Third is upfront deployment-style integration. Instead of selling model interfaces to a consulting firm and letting it capture the productivity surplus, own the entire service delivery layer end-to-end. Like Palantir embedding engineers into government institutions rather than selling software licenses. The lab doesn’t charge API fees to law firms; the lab becomes legal research services itself, pricing based on delivered outcomes rather than consumed tokens. Switching costs stack up continuously as domain data and institutional knowledge accumulate. This is MTR’s shopping malls: monetize the passenger flow generated by rail, rather than raising fares for riders.
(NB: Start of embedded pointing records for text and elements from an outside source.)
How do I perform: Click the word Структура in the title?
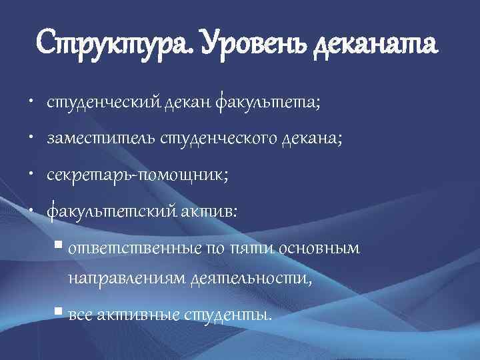(113, 45)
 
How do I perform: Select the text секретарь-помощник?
(137, 175)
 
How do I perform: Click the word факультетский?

Fourth is national data set data hosting. Governments around the world hold large quantities of underutilized datasets (patient records, tax filings). A frontier lab designated as the hosting party gains exclusive access, trains models based on these data, and builds products. But this creates a public-private data monopoly, which requires strict governance architecture: clear usage boundaries, public return of benefits, independent oversight, and truly binding accountability mechanisms.
Redefining the question
Labs that can survive are not those that make APIs profitable; they are those that have already found their “station-over property,” and started building now. APIs are like railways: they will never make enough money. The money is in the assets around the railways that appreciate.
Problems at the policy level follow as well: rather than subsidizing training operations, governments should design institutional mechanisms (deployment-right frameworks, data hosting structures, productivity measurement standards) that enable labs to capture the value surplus created by their own infrastructure.
Finally, there’s a bit of irony. AI policy discussions are dominated by frameworks from China and the US: US free-market labs versus China’s state-supported champion companies. The most referable institutional model may be neither. It might be Hong Kong’s model: a 45-year hybrid public-private structure, commercialized operations, and self-financing achieved through institutional design rather than ideology.